Pull out each line of the items below that contains the word "will", and list those lines in the order they appear.
━━━━
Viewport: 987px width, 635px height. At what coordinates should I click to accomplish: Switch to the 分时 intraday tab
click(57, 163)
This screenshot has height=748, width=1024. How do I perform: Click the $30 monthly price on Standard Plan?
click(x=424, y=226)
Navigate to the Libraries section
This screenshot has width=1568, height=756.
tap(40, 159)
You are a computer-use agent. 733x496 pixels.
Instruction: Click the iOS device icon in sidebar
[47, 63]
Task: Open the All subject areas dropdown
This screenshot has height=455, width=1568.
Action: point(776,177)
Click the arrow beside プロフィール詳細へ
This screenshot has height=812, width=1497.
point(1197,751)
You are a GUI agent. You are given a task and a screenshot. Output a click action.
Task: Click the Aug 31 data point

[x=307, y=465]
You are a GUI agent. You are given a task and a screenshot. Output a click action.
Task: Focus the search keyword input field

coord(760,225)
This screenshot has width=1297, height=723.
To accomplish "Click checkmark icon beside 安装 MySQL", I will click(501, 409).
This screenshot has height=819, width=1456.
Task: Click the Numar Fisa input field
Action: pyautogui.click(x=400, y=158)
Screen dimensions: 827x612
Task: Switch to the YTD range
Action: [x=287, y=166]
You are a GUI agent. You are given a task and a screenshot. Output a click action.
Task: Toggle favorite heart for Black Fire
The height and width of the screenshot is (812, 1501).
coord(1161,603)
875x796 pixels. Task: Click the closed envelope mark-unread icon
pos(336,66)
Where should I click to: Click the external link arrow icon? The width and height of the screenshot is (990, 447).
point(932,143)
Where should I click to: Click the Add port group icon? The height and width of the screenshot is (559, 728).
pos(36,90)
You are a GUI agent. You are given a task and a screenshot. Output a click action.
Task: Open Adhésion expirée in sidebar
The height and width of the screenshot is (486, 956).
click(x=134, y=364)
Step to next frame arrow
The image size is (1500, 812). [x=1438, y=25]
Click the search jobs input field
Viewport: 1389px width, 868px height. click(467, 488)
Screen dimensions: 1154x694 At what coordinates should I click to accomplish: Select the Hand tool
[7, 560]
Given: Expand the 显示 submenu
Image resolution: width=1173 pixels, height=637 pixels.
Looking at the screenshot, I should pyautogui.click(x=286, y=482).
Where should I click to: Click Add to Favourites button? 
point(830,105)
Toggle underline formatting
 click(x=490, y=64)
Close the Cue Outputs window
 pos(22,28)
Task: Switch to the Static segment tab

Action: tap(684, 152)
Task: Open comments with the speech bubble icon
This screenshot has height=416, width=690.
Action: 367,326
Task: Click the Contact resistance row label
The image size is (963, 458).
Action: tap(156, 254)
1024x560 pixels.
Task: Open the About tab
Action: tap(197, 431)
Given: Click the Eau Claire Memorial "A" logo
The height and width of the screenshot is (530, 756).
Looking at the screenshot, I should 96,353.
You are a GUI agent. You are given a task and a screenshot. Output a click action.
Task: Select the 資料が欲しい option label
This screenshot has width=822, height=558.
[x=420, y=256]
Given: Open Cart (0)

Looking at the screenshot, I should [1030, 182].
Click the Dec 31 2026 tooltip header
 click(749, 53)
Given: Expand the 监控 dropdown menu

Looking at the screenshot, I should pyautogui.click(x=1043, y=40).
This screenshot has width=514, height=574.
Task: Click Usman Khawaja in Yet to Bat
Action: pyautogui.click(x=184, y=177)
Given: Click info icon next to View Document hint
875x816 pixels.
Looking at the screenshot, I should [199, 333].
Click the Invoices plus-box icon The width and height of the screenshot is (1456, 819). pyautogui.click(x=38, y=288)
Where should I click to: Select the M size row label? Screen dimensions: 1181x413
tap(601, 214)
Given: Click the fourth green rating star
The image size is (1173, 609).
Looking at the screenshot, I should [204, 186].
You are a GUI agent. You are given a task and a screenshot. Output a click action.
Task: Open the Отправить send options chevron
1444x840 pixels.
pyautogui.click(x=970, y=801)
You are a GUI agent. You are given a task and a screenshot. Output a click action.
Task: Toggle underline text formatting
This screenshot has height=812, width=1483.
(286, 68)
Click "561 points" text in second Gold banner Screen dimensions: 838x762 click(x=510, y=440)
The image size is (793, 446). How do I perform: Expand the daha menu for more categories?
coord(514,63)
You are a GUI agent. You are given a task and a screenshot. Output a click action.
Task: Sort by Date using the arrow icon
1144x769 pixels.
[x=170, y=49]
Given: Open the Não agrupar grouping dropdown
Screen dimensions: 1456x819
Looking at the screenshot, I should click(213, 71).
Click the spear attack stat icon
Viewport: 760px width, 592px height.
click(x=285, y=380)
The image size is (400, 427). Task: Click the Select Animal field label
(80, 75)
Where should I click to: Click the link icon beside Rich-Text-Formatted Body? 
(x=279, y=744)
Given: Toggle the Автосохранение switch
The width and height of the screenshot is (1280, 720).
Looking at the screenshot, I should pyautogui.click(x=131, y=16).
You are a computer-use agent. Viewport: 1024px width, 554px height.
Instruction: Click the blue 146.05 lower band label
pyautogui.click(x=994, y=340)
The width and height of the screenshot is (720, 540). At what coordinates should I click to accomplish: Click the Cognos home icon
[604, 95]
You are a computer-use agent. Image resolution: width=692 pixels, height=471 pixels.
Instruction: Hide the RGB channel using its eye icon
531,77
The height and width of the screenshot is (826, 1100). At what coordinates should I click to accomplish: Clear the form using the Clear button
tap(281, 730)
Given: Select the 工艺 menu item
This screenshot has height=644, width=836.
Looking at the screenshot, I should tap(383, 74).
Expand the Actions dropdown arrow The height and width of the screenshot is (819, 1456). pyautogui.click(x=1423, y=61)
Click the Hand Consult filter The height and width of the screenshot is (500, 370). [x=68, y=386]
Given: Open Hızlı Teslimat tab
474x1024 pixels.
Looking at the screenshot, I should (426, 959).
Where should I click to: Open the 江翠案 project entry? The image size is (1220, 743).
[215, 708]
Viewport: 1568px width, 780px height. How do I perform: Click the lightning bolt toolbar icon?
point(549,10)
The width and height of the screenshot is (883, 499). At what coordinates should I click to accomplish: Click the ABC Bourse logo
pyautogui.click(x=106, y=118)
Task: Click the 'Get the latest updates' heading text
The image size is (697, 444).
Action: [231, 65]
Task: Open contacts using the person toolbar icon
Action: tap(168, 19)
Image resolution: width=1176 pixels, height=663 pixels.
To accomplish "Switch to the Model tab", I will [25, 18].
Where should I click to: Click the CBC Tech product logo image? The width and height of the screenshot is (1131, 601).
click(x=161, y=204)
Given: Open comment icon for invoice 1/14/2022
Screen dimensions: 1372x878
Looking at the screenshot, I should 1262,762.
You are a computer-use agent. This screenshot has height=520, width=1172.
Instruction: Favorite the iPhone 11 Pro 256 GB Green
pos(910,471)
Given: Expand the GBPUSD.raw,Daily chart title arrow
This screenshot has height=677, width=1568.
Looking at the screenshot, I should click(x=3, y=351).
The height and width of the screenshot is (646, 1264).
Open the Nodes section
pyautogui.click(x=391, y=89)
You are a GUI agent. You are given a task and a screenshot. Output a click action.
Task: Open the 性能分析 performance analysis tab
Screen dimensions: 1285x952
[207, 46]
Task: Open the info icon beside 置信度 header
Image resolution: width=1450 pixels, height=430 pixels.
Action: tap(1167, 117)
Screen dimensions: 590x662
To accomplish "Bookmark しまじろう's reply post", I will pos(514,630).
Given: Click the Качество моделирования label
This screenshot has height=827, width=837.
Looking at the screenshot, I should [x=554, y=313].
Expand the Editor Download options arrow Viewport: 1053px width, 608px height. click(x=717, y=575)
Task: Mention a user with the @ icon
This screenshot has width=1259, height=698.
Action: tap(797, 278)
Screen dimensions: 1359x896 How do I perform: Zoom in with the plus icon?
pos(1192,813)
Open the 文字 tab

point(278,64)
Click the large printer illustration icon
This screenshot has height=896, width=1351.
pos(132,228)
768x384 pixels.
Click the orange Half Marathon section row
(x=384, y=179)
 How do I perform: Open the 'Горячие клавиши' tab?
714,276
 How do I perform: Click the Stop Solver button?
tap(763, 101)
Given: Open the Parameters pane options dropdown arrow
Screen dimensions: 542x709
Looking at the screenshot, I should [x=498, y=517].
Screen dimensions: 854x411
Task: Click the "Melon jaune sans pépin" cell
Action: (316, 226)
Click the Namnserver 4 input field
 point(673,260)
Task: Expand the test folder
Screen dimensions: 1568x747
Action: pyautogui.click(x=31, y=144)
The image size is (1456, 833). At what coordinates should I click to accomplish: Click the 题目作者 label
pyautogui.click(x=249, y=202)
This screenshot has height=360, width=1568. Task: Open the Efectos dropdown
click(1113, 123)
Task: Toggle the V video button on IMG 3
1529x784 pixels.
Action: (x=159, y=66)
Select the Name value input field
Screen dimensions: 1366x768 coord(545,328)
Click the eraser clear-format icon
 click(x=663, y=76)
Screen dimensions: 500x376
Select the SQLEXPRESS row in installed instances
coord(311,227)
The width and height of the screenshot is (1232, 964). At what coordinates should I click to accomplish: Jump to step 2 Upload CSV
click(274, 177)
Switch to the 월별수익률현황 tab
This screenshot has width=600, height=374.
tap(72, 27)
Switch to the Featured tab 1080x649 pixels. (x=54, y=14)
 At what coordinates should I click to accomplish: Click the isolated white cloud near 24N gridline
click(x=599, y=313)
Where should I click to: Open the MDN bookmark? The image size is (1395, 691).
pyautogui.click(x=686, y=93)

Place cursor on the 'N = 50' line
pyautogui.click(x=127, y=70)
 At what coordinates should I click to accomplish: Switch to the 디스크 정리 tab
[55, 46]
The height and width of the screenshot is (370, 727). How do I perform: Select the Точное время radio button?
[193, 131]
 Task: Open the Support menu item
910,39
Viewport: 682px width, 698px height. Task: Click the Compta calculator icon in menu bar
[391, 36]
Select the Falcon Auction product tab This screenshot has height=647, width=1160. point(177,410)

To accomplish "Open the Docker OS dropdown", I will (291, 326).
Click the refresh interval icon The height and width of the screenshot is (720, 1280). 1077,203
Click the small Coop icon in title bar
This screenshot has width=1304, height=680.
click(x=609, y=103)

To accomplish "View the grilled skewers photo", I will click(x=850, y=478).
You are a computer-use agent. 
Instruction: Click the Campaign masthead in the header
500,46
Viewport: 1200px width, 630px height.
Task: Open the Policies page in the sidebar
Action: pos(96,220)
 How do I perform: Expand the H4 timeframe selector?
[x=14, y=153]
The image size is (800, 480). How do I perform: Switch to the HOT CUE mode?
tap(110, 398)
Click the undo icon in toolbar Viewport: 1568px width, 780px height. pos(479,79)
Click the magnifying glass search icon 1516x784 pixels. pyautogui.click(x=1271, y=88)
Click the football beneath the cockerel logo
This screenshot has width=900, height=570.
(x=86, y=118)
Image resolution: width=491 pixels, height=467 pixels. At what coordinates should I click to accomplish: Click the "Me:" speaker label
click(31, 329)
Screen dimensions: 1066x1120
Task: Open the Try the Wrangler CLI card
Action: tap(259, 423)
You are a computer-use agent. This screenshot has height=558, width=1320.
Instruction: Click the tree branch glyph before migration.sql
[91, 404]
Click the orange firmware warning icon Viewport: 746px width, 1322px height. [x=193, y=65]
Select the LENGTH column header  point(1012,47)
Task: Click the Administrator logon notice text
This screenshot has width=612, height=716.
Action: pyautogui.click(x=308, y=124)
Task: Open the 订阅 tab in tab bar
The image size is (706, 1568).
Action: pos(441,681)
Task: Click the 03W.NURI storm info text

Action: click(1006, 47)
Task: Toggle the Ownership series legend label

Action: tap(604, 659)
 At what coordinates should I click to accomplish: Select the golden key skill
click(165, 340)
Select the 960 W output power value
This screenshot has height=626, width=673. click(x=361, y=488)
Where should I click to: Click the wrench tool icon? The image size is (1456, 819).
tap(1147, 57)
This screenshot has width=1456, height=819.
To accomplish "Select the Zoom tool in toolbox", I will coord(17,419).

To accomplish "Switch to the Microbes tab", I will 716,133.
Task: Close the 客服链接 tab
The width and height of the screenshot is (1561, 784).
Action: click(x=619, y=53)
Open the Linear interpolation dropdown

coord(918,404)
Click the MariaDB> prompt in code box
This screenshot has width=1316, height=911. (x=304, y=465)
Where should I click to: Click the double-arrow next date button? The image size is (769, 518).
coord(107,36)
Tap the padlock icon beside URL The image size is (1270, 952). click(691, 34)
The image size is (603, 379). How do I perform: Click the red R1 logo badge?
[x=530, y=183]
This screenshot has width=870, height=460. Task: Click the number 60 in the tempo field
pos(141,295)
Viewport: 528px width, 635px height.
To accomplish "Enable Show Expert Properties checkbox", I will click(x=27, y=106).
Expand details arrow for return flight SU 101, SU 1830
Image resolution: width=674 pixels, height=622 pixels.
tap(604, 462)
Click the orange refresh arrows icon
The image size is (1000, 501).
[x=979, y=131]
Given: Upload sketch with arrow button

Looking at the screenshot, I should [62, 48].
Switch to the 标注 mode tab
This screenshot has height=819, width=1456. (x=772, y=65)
━━━━
THE OUTPUT:
To accomplish "Click checkmark icon beside 安装 MySQL", I will click(501, 409).
To accomplish "Switch to the Model tab", I will [25, 18].
To accomplish "Bookmark しまじろう's reply post", I will pos(514,630).
To accomplish "Open the Docker OS dropdown", I will (291, 326).
To accomplish "View the grilled skewers photo", I will click(x=850, y=478).
To accomplish "Select the Zoom tool in toolbox", I will coord(17,419).
To accomplish "Switch to the Microbes tab", I will 716,133.
To accomplish "Enable Show Expert Properties checkbox", I will click(x=27, y=106).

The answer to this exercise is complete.